Dr. Ross was active in the Masonic Order and the Knights of Pythias, of which he was past Grand Master. He took a special interest in the annual father-and-son banquet, a project which he organized. He was also a member of the Chamber of Commerce, and of the Board of Education, and an ardent supporter of the Boy Scouts. In fact, he gave freely of his time to all matters pertaining to the good of the community.

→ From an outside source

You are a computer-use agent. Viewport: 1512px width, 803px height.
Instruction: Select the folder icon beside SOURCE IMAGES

There is abundant evidence that the Rosses came from a long line of devout Christian people, as is seen in the faithful support given to the church by the three brothers--William, Edwin and Adin--and also by "L.G" the son and nephew. He was fond of music and for many years was a leader and a member of the Methodist church choir. Many admired his clear tenor voice at Easter and Christmas services. It was a very fitting tribute to his memory then that two years after his death a pipe organ costing $2,240 was installed in the church--the money being raised entirely by voluntary subscriptions from his many friends and neighbors. The formal presentation of the organ was made by J. W. Thompson, chairman of the Board of Trustees, Miss Margaret Rippey, guest organist from Portland, gave a sacred concert following the dedication ceremonies.

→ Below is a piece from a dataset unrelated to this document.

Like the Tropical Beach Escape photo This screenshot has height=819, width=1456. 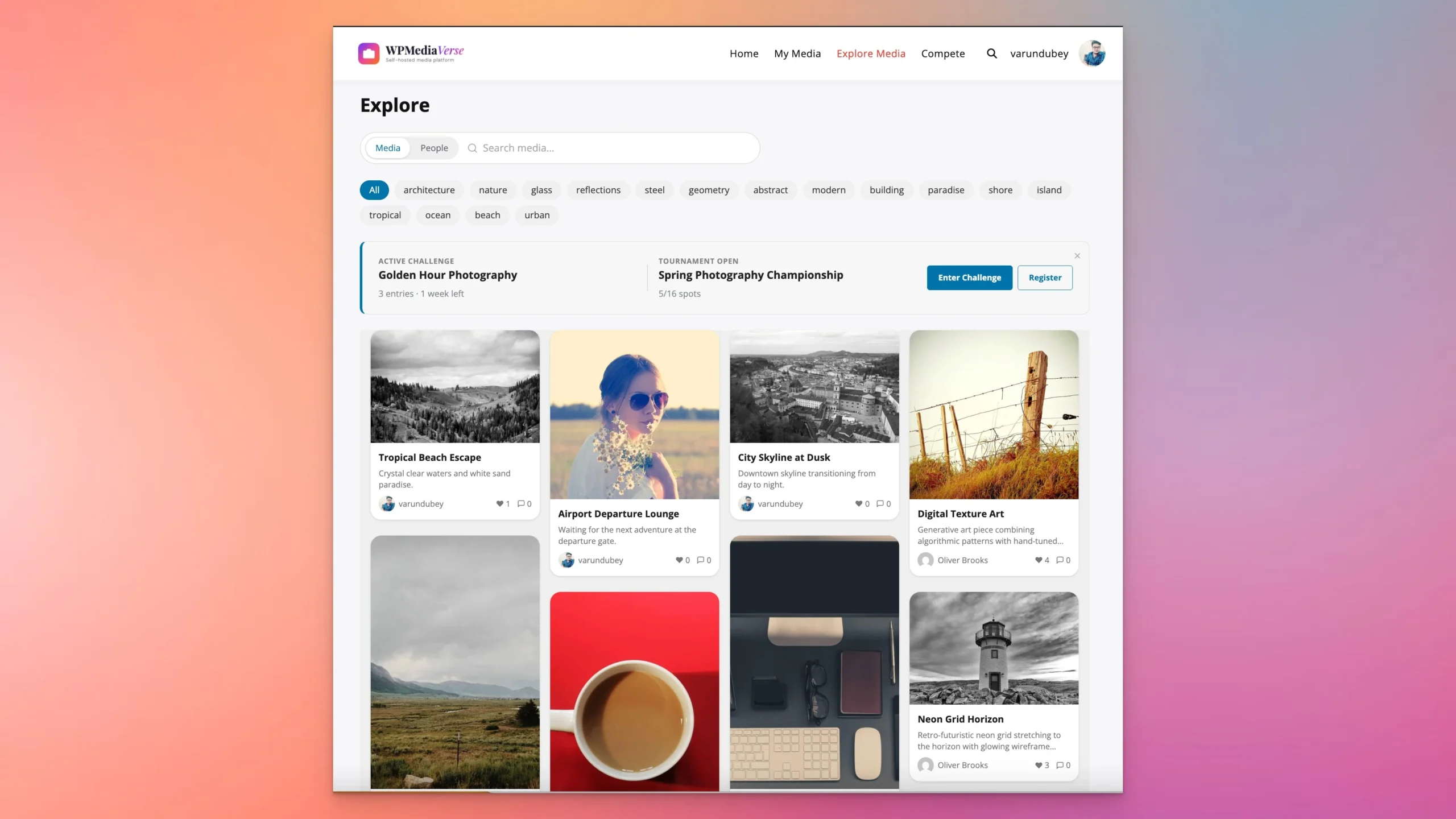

After the doctor became ill it was his principal desire to live until he could see the graduation of his son, John, who was follow in his footsteps. He had been present a a family dinner party in his home Sunday, but took a turn for the worse in the afternoon and was rushed back to the hospital where he continued to lose ground until he passed away, May 31, 1939. The following affectionate appreciation appeared in the local press a few days later:
"Dr. Levi Ross will be missed; in the church where he was a pillar of strength; in the choir where his clear tenor voice rang out with joyous Easter songs and on special occasions when an enlarged choir was needed. He will be missed in Kiwanis where his advice as to social betterment was eagerly sought and followed; in Boy Scout work where his endeavors were to impress upon the youthful mind the value and satisfaction of good citizenship; in Sunday School work and in city schools where he delighted in meeting the younger ones, and in a multitude of other upright activities. Yes, Dr. Ross will be missed by hundreds to whom he ministered, oftentimes without thought of monetary recompense when, in those horse and buggy days of three decades past and over muddy and almost impassible road, he answered the call of distress night and day through stormy or good weather......Peace to his ashes; and may the heartfelt sympathy of the community be of some comfort to the bereaved."